- [MATERIAL FOR THE TASK]
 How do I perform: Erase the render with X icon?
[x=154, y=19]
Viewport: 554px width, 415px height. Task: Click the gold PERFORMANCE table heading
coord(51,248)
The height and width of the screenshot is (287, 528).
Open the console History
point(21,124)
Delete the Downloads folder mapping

--

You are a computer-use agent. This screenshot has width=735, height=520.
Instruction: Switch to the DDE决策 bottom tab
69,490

...

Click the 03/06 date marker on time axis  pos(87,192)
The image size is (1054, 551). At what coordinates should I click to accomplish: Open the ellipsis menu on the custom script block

- [PROBLEM DESCRIPTION] The lines above starting at the one that contains "How do I perform: Erase" and ending at the one that contains "Delete the Downloads folder mapping" must be transcribed exactly, and no other lines may appear.

- [EXERCISE OUTPUT]
 How do I perform: Erase the render with X icon?
[x=154, y=19]
Viewport: 554px width, 415px height. Task: Click the gold PERFORMANCE table heading
coord(51,248)
The height and width of the screenshot is (287, 528).
Open the console History
point(21,124)
Delete the Downloads folder mapping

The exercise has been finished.